Advogado Robert Lincoln se retrata após confusão e desacato contra delegada Nathalia Thayse na Delegacia da Mulher; veja vídeo
Manaus – O advogado criminalista Robert Lincoln da Costa Areias gravou um vídeo de retratação na noite desta sexta-feira (30), após se envolver em uma confusão generalizada dentro da Delegacia Especializada em Crimes Contra a Mulher (DECCM), localizada no bairro Cidade de Deus, zona norte de Manaus. O episódio, que começou com uma discussão de trânsito, escalou para agressões verbais e luta corporal com policiais civis.
No vídeo, gravado nas dependências da delegacia, Robert Lincoln — que também se apresenta como membro da Comissão de Prerrogativas da OAB/AM — admite ter perdido o controle emocional durante o atendimento.
“Reconheço que eu me exaltei, tanto no dia 30 de janeiro, que é hoje, quanto no dia 29, que foi ontem”, declara o advogado na gravação. Ele afirma que o vídeo serve como “prova e retratação” para a delegada titular e para os servidores que se sentiram agredidos, ressaltando que a gravação foi feita “livre de qualquer coação física ou moral”.
A confusão teve início na sexta-feira (30), após um acidente de trânsito envolvendo o advogado e uma mulher não identificada. Vídeos que circulam nas redes sociais mostram Robert Lincoln visivelmente alterado na rua, golpeando o veículo da condutora e fazendo gestos na cintura, simulando estar armado, enquanto um homem tenta contê-lo.
O caso foi levado à DECCM para registro de ocorrência. Segundo relatos de testemunhas, dentro da unidade policial, o advogado teria passado da condição de autor de suposta ameaça no trânsito para o confronto direto com a autoridade policial. Há relatos de que ele tentou interferir no trabalho dos agentes, proferindo ameaças à delegada de plantão e citando ligações com a cúpula da Polícia Civil. A tensão culminou em luta corporal entre Lincoln e os investigadores.
Em seu pedido de desculpas, o advogado tentou justificar a ida à delegacia: “Compareci três vezes aqui. E tive na data de hoje, sem ser intimado, na companhia dos meus filhos, pra tentar apaziguar a situação […] o que acabou descambando pra um atrito, pra uma confusão”.
Polícia Civil emite nota de repúdio
A Polícia Civil do Estado do Amazonas repudia a conduta desrespeitosa de um advogado investigado por descumprimento de medida protetiva contra sua ex-esposa, em episódio ocorrido nos dias 29 e 30 de janeiro de 2026, na
Delegacia da Mulher – Norte/Leste.
Após ter material desproporcional recusado nos autos, o advogado se exaltou dentro da unidade, perturbando o atendimento de vítimas em situação de vulnerabilidade.
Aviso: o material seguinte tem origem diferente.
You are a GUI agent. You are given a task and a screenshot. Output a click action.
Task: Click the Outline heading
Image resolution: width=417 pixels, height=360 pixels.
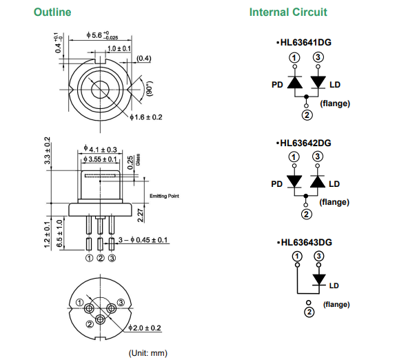(x=52, y=12)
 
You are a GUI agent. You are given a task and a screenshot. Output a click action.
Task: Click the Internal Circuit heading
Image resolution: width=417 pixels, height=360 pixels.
(x=288, y=12)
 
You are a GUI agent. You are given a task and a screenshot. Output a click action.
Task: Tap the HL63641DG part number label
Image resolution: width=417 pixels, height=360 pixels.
(x=304, y=42)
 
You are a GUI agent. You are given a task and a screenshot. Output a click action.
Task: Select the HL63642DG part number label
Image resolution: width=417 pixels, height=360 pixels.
(x=304, y=143)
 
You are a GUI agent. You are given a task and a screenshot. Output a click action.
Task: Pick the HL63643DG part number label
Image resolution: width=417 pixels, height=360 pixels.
(x=304, y=242)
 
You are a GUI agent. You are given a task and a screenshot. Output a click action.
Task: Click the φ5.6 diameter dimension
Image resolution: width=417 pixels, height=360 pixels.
(x=102, y=35)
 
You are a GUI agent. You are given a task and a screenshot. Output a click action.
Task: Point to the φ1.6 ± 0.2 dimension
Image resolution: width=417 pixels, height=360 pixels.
(x=145, y=117)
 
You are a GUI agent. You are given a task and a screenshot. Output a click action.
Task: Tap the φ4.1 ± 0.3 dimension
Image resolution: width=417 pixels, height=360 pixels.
(x=100, y=149)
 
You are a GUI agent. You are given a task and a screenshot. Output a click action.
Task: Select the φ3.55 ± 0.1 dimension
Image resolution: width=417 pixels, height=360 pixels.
(x=100, y=159)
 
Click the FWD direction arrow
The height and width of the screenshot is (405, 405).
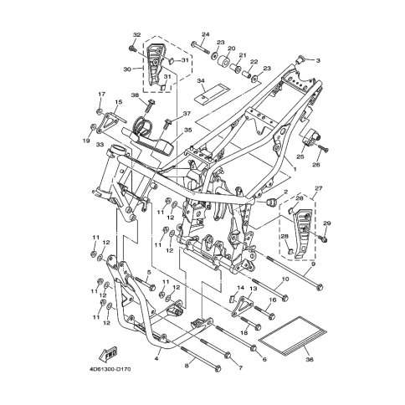point(109,353)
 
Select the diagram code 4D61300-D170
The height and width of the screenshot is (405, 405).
point(110,370)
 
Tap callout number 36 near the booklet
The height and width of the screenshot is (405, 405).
point(310,360)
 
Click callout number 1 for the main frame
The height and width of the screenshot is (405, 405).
point(295,169)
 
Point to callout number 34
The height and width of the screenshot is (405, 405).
point(201,81)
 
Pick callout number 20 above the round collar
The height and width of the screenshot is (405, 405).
point(232,49)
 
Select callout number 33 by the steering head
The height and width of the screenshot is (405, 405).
point(100,145)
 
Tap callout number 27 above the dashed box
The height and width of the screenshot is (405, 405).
point(319,188)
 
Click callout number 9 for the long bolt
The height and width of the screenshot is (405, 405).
point(313,264)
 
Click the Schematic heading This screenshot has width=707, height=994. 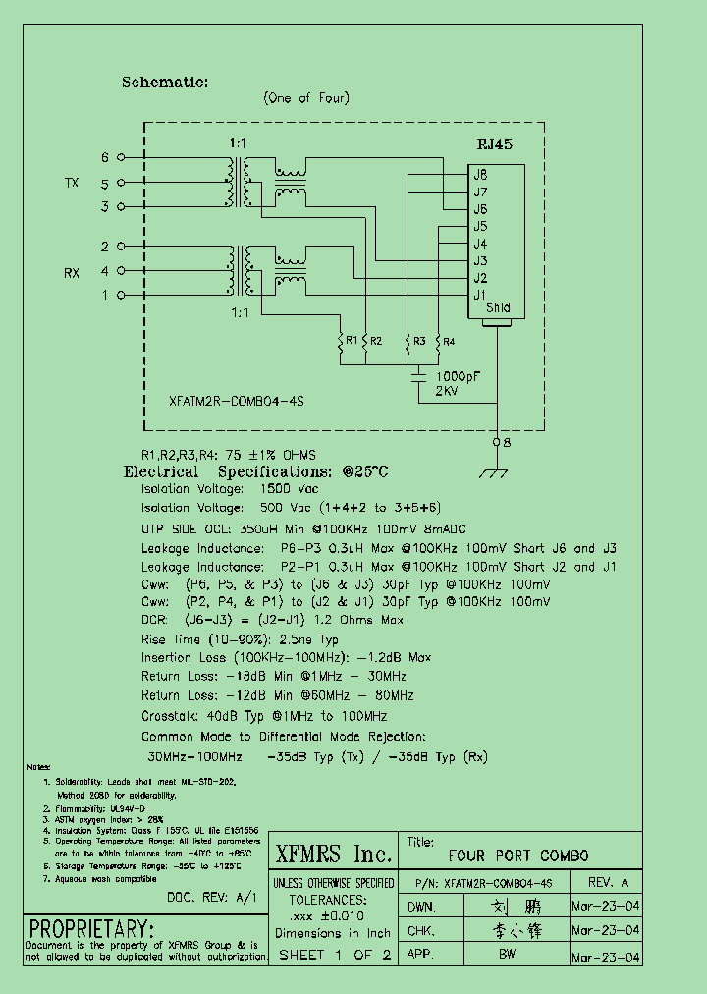point(165,83)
Em novo comparecimento, mesmo acompanhado por representantes da OAB, gravou vídeos em voz alta, desrespeitando o ambiente institucional e a privacidade das mulheres presentes. Diante da recusa em se retirar, foi necessario o apolo de policiais civis.
Seu filho foi autuado por lesão corporal e resistência ao investir contra um agente, e o advogado respondera por desacato e será investigado por calúnia, após divulgar alegações falsas de agressão, desmentidas por imagens internas e testemunhas.
A Polícia Civil reafirma o respeito ao exercício da advocacia, mas reitera que prerrogativas não se sobrepõem aos deveres de urbanidade, legalidade e respeito, especialmente em um espaço de acolhimento a mulheres vítimas de violência.
OAB aponta violência policial
Apesar da retratação pessoal de Robert Lincoln e do vídeo onde ele elogia a urbanidade dos policiais, a Ordem dos Advogados do Brasil – Seccional Amazonas (OAB/AM) adotou um tom diferente. Em nota oficial, a Comissão de Prerrogativas repudiou a conduta dos policiais civis.
A instituição classificou a ação dos agentes como violenta e informou que pedirá o afastamento cautelar e a exoneração dos investigadores envolvidos, alegando abuso de autoridade. “A OAB/AM reafirma que não vai admitir qualquer violação às prerrogativas da advocacia”, diz a nota. O comunicado, no entanto, não abordou as imagens que mostram o advogado ameaçando a mulher durante a briga de trânsito.
Robert Lincoln não foi preso em flagrante e deixou a delegacia acompanhado pelo presidente da Comissão de Prerrogativas. Até o fechamento desta matéria, a Polícia Civil do Amazonas (PC-AM) não havia emitido um posicionamento oficial sobre o estado de saúde dos servidores ou a versão da corporação sobre o confronto.